Manager/AVP - IT Risk Assessment/Cloud - Investment Bank

Position Purpose

- Responsible for the development and implementation of an enterprise-wide ICT risk governance program. Successful candidate will have proven track record of developing and implementing risk management programs in global organizations, with robust knowledge of technology, risks, architectures and related tools.

- Prior ICT risk experience (IT, Cyber, Cloud, IAM- etc.) & exposure to the Financial Services industry is a must. Experience with GRC tools and NIST standards is preferred.

- Individual will develop and communicate ICT Risk Policies to ensure that ICT risk considerations are accounted for in all the bank's initiatives. Negotiation and Conflict Management skills an absolute must. Bank is undergoing a significant tech and ops reorg/transformation including outsourcing functions, streamlining and refactoring applications.

- Will support this effort from an independent risk assessment of these projects and will present findings to board and exec committees. Excellent presentation & executive presence skills necessary. Experience interacting with regulatory agencies is required.

Responsibilities

Direct Responsibilities

Governance and Oversight:

- Support in establishing IT & Cyber Risk Management Program for the bank within the three lines of defense model in alignment with the Group Risk Management Framework.

- Support effective implementation and communication of Operational risk management policies and guidelines.

- Support and oversee management of security and technology risks of core systems and applications.

- Oversee the Operational risk management infrastructure and ensure practices are consistent with regulatory expectations and industry sound practices.

- Provide IT & Cyber risk management consulting to the business, technical and operations groups.

- Support Establishing appropriate risk management governance committees arrange agendas and chair meetings as appropriate.

- Help establish GRM's oversight model for the IT and Operations Transformation projects including the review of major outsourcing partners.

Risk Management Environment:

- Identification & assessment: Ensure that the identification and assessment of operational risks are effectively done across the organization by correlating input from Audit Findings, Internal Loss Data Collection & Analysis, External Data Collection & Analysis, Risk Control Self Assessments, Business Process Mapping, KPIs & KRIs, Scenario Analysis, Quantified Measurement & Comparative Analysis.

- Monitoring & Reporting: Implement a process to regularly monitoring operational risk profiles and material exposure to losses and provide appropriate reporting mechanisms to the board, senior management and the business lines. Data capture and operational risk reporting should be continuously enhanced and provide a feedback loop to enhance risk management policies, procedures and practices.

- Control & Mitigation improve the effectiveness of the Internal Controls programme by reviewing the control environment, risk assessment process, control activities, information and communication and monitoring activities. Assess operational risk response strategies. Validate risk transfer options.

Contributing Responsibilities

- Enhance the India CoE by taking initiatives with the local team

Technical & Behavioral Competencies :

- Exposure to conducting technical risk assessments/ ICT Governance to identify ICT risks and designing mitigation controls in (at least 3) of the following areas

- Application Security

- IT Technologies (End User Computing, Infrastructure Computing, Middleware, Storage Solutions)

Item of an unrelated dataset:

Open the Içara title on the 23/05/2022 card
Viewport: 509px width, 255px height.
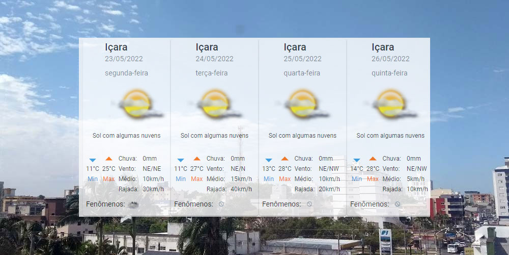coord(116,47)
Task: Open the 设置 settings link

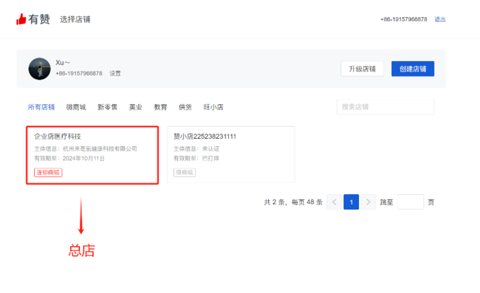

- Cloud & Virtualization Technologies (IaaS, PaaS, SaaS)

- Communication Technologies (Networking including SDNs, Segmentation, Wireless & Mobile)

- Application Development/SDLC (Agile & Waterfall)

- Data Management (including Data Mining)

- Networks and Network Security

- Identity & Access Management Security

- Threat & Vulnerability Management

- Encryption Technologies & Key Management

- 10+ years of relevant experience

- On hand experience on dealing global stakeholders

- Good know how on Technology Risk Policies and Procedures reviews

- Excellent Presentation skills

- Ability to articulate risk management concepts to all levels of the organization

- Good listening and analytical skills - being able to come to a thoughtful and business focused conclusion quickly;

- Ability to co-operate and work well with others adopting an approachable style - Important as we work closely with a large and diverse set of suppliers and customers;

- Ability to see the customer perspective, i.e. from a business point of view, the most secure solution is not always workable or realistic considering costs and benefits;

- Demonstrating a calm professional approach, with a good understanding of delivery within time constraints and the need to escalate/inform departmental management as appropriate;

- Adapting personal approach to suit situations, individuals, groups and cultures. Flexible in relation to getting the job done

Team-player - focus on the success of the whole team. Working well both with others, as well as individually;

- Taking accountability for their actions and be open and honest when things have gone wrong, and celebrating successes when things have gone well;

- Being rigorous and thorough - especially when logging and tracking issues through to conclusion;

- Demonstrating a high-level of commitment and self-motivation, combined with enthusiasm and a genuine interest in the role of Risk Assessment in business

- Ability to express views clearly and fluently, both orally and in writing

Specific Qualifications (if required)

- Industry certification in Information/ Cybersecurity like CISSP, CEH, AWS/ Azure etc.